L'offensive de Trump pour mater la Fed et Jerome Powell

La Maison Blanche a intensifié sa campagne de pression contre le président de la Réserve fédérale, Jerome Powell, ciblant désormais la rénovation coûteuse du siège de la banque centrale dans une tentative sans précédent de forcer une baisse des taux ou sa démission.
L'indépendance traditionnelle de la Réserve fédérale (Fed), la banque centrale des États-Unis, est soumise à une pression sans précédent. L'administration Donald Trump a intensifié sa campagne contre le président de la Fed, Jerome Powell, par une série d'attaques publiques et de manœuvres politiques visant à influencer la politique monétaire du pays. Une situation qui, selon les économistes, pourrait avoir de graves conséquences pour la stabilité économique.
La dernière tactique de la Maison-Blanche a été une lettre envoyée par Russ Vought, principal conseiller budgétaire de Trump, à Jerome Powell. Dans cette lettre, Vought affirmait que le président était « extrêmement préoccupé » par le projet de rénovation de l'emblématique bâtiment Marriner S. Eccles, siège de la Fed, suggérant que cette « rénovation somptueuse » pourrait avoir enfreint la réglementation gouvernementale.
Pour accentuer la pression, Trump a nommé deux proches conseillers au sein d'une commission peu connue, la Commission de planification de la capitale nationale, chargée d'examiner les plans de construction de la Fed. L'un de ces conseillers, James Blair, a déjà publiquement demandé un examen de tous les plans et a suggéré que Powell avait été malhonnête lors de son témoignage au Congrès sur le projet.
Cette manœuvre n'est que la dernière d'une série de critiques quasi quotidiennes de Trump à l'encontre de Powell. Le président a publiquement qualifié le président de la Fed de « personne très stupide » et a même exigé sa « démission immédiate ». Sur les réseaux sociaux, son message a été sans équivoque : « BAISSEZ LES TAUX !!! »
L’insistance de Trump repose sur sa conviction que des taux d’intérêt plus bas rendraient les emprunts à la consommation (hypothèques, voitures) moins chers et permettraient au gouvernement de financer sa dette croissante à moindre coût.
Jerome Powell, nommé président de la Fed par Trump lui-même lors de son premier mandat, se trouve dans une situation extrêmement délicate.

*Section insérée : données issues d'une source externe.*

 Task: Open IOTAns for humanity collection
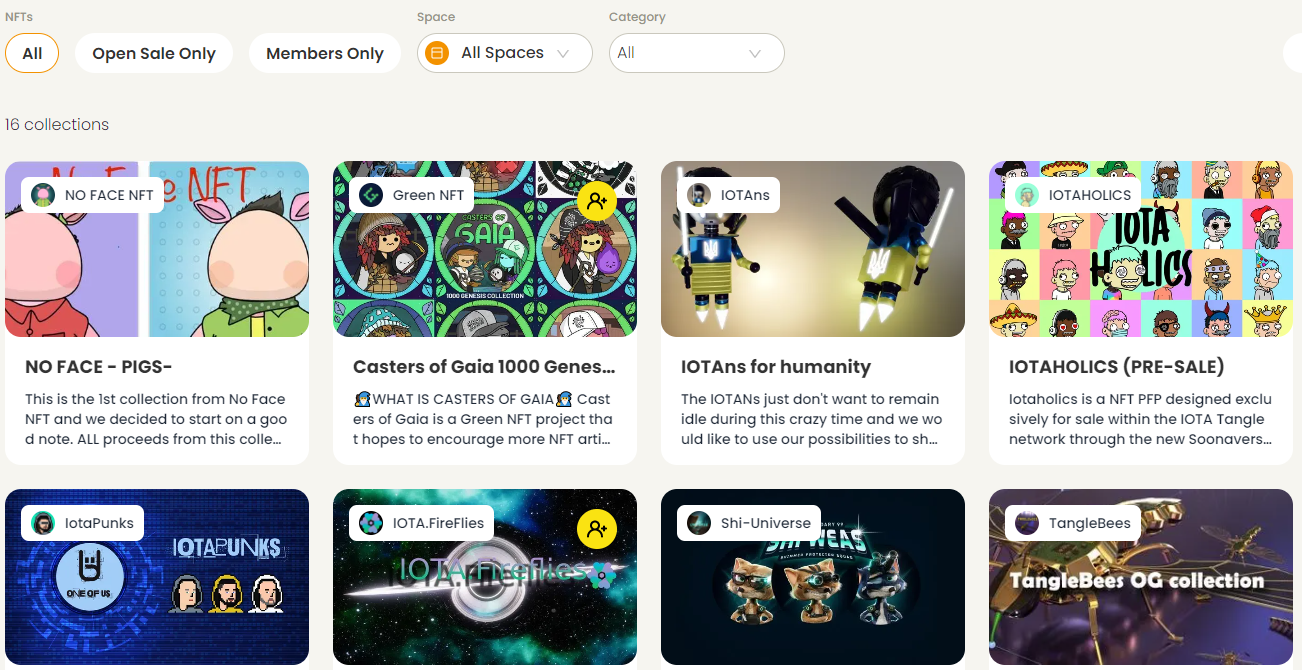[x=776, y=367]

Il a résisté aux pressions en faveur d'une baisse des taux d'intérêt, en grande partie à cause de l'incertitude économique générée par les politiques de l'administration elle-même : les droits de douane.

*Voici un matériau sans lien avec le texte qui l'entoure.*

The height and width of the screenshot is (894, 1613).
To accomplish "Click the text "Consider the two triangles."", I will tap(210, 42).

Powell a témoigné devant le Congrès que les droits de douane imposés par Trump étaient la raison pour laquelle la Fed avait suspendu ses baisses de taux, car ils risquaient d'augmenter les prix à la consommation et de raviver l'inflation. Cette situation a été décrite par l'économiste Diane Swonk comme un « purgatoire inconfortable » pour la Fed : l'administration crée l'incertitude puis attaque la banque centrale pour sa réponse prudente.
« Compromettre l’indépendance de la Fed est mauvais pour l’économie, mauvais pour les anticipations d’inflation et donc mauvais pour l’inflation à long terme. » – Sung Won Sohn, professeur de finance et d’économie à l’Université Loyola-Marymount.
Cette confrontation n'est pas entièrement nouvelle dans l'histoire des États-Unis, et les précédents sont alarmants. Les enquêtes menées dans les années 1970 sur les enregistrements et les journaux intimes du président Richard Nixon et d'Arthur Burns, alors président de la Fed, démontrent que les pressions politiques visant à faciliter la réélection de Nixon ont conduit à une politique monétaire excessivement expansionniste. La conséquence directe de cette ingérence politique a été la « Grande Inflation » de cette décennie, une période d'instabilité économique qui a mis des années à se résorber.
Les économistes observent la situation actuelle avec une grande inquiétude. Ils préviennent que si la Maison Blanche parvient à soumettre la Fed, cela érodera la crédibilité de l'institution, pilier fondamental de l'économie américaine et mondiale. L'impression que les décisions de la Fed sont politiques plutôt que techniques pourrait désancrer les anticipations d'inflation, rendant ainsi son contrôle plus difficile et plus coûteux à l'avenir.
Toute décision prise par Powell aujourd’hui sera inévitablement interprétée à travers un prisme politique, un scénario qui sape la confiance du public dans l’institution, qu’il décide de réduire, de maintenir ou d’augmenter les taux.